她回头,尴尬的笑了笑,还以为他要训她,没想到他的语气轻了下来,“晚上有个宴会,你陪我一起去。”
果儿皱眉:“宴会?”
向远:“嗯!”
果儿:“可是我没有晚礼服。”
向远:“下午下了课,我来接你一起去买。”
果儿:“可是我不会跳华尔兹。”
向远:“不用你跳。”
果儿:“我要是忍不住在晚会上不顾形象地大吃一顿,会不会给你丢脸?”
向远:“只是让你陪我一起去,没有让你装淑女。”
果儿在心里暗了暗,宴会上肯定会有很多好吃的,所以就愉快的点头答应了。
等他们约定好后,果儿愉快的转身,身后的向远不由提醒道,“好好上课,不许在上课时睡觉。”
果儿背对着他蹦蹦跳跳的跑进学校里,“知道了!”
可能是因为今天心情好,所以这一整天的课,果儿都没有开小差,不过却听得云里雾里的,很多都听不懂。
以至于下午六点,向远来接她时,她一见面就忍不住发问,“向远,要是我门门都挂科,你会怎样?”
向远皱眉,“先上车。”
果儿爬到车上,坐在后排又忍不住问,“会怎样嘛?”
向远:“绝不轻饶。”
果儿:“不轻饶会怎样?”
向远:“还没考,不许丧气。”
她没有垂头丧气,她只是对自己太有“信心”了,知道自己肯定门门挂科,所以才提前问他挂科的后果。

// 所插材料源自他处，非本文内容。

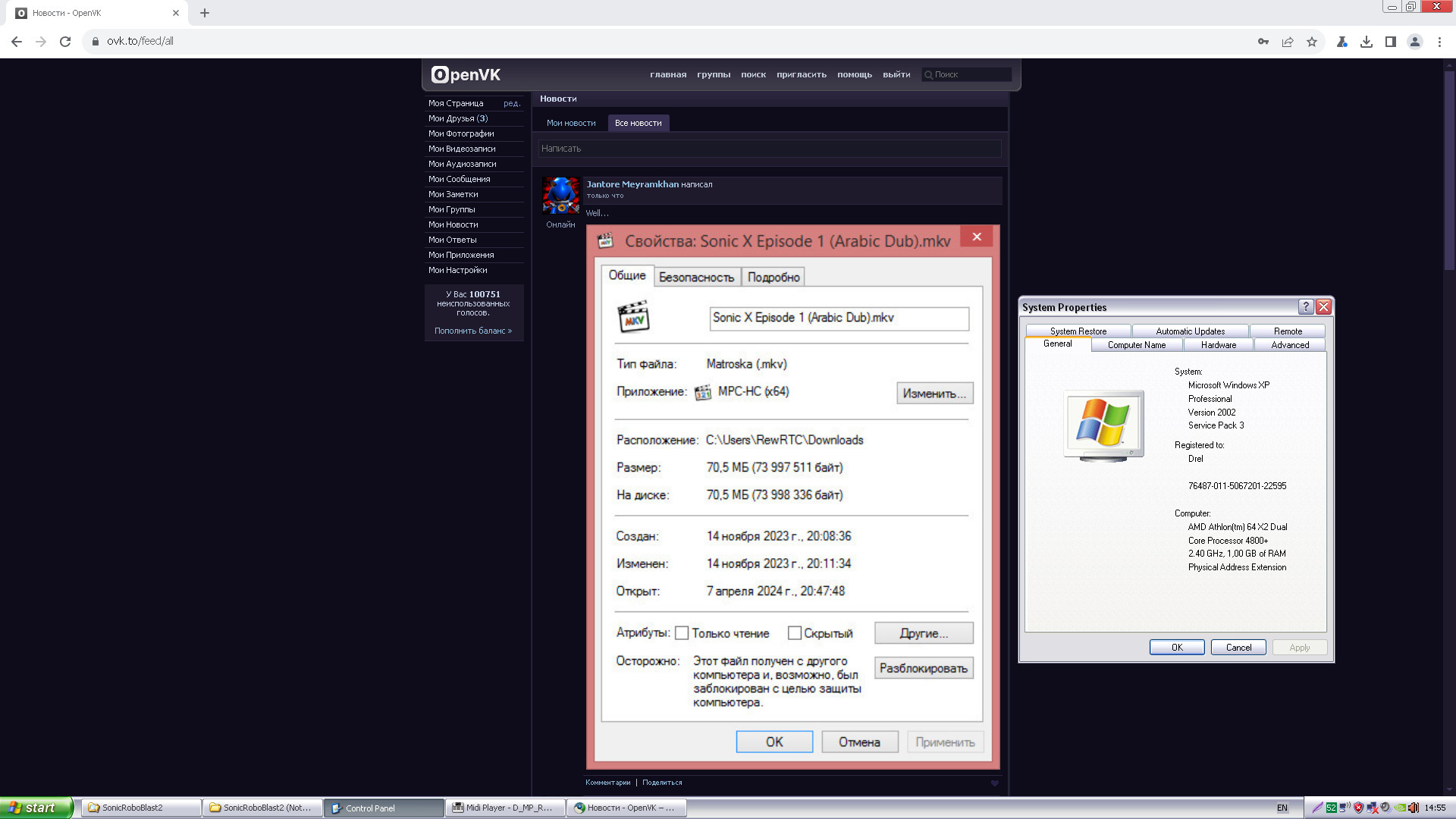
Task: Click the Windows Security shield tray icon
Action: pos(1358,808)
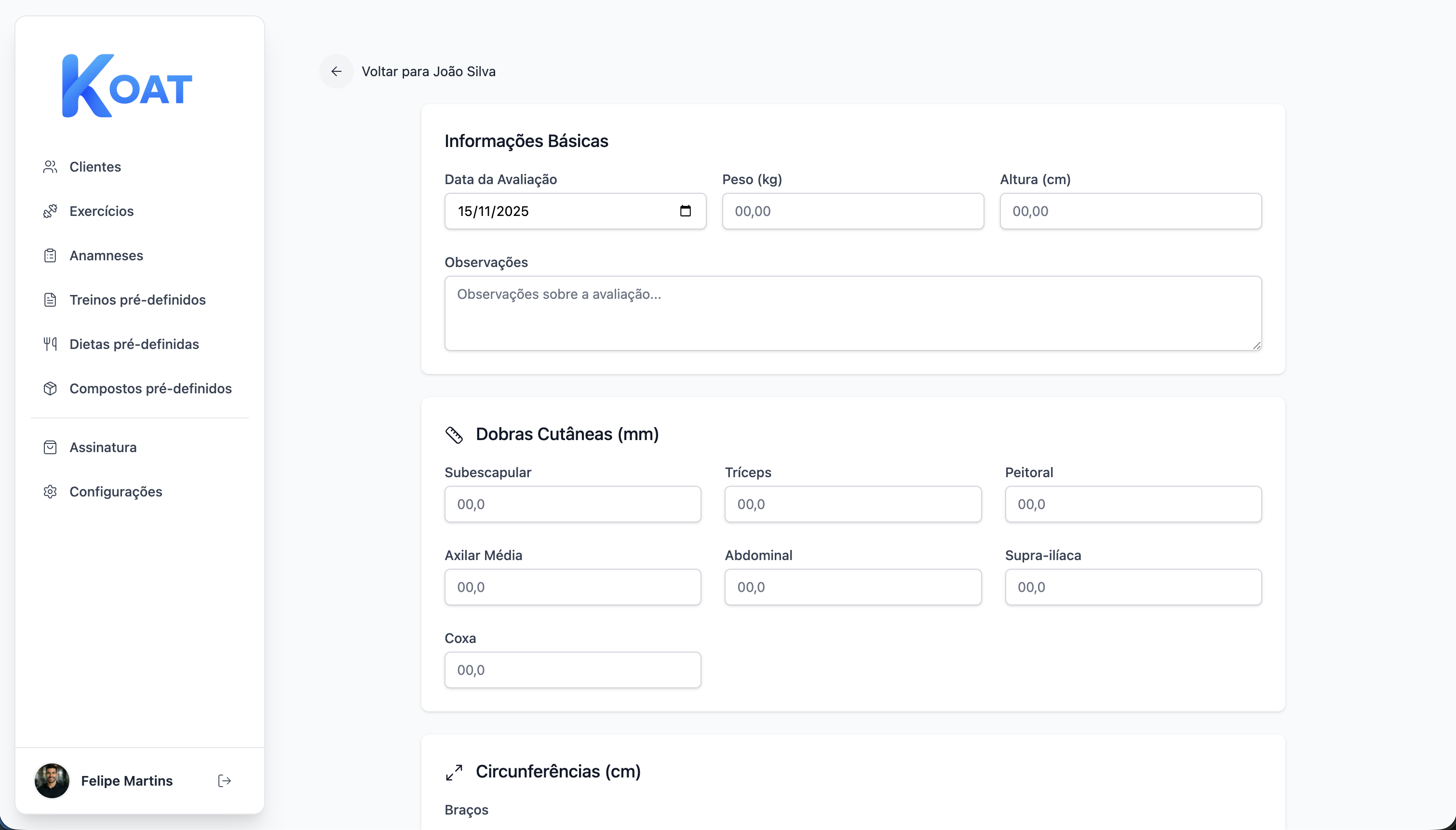Click Felipe Martins profile avatar
The width and height of the screenshot is (1456, 830).
(x=52, y=780)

向远没有再议论这个话题,而是认真的开着车子,“宴会七点开始,买衣服得抓紧。”
约莫十几分钟后,向远载着她到了最近的商场,直接去了女装楼层。
像他这样年轻绅士,又风度翩翩,似乎有着国际巨星般魅力的男人,倒是很少见。
所以一路上,朝他们投来异样眼光的人比较多。
果儿觉得自己的男人被偷窥了似的,忙大步跟上向远,直接把手挽进了他的手腕里,显得一副很亲密的样子。
不过,到了选衣服的时候,果儿又不由松开他的手,东张西望,似乎每一件衣服都想要。
挑到最后,向远看中了一条白色的晚礼裙。
v领,包臀,衣肩上还单肩点缀着几颗熠熠泛光的几何水晶石。
于是,他直接让营业员拿来递给果儿,“试试这件?”
果儿的手正抚摸在一条公主裙上面,虽然很可爱,也特别衬托她的单纯的性格,但是太过幼稚。
所以,向远皱了眉,坚定道,“试这件!”
果儿:“可是我喜欢这件。”
向远:“试这件,没时间了,给你一分钟的试衣机会。”
一旁的营业员,本就对他们这一对绅士男和呆萌小姑娘的搭配很好奇,又听闻二人的这般对话,就更加羡慕果儿了。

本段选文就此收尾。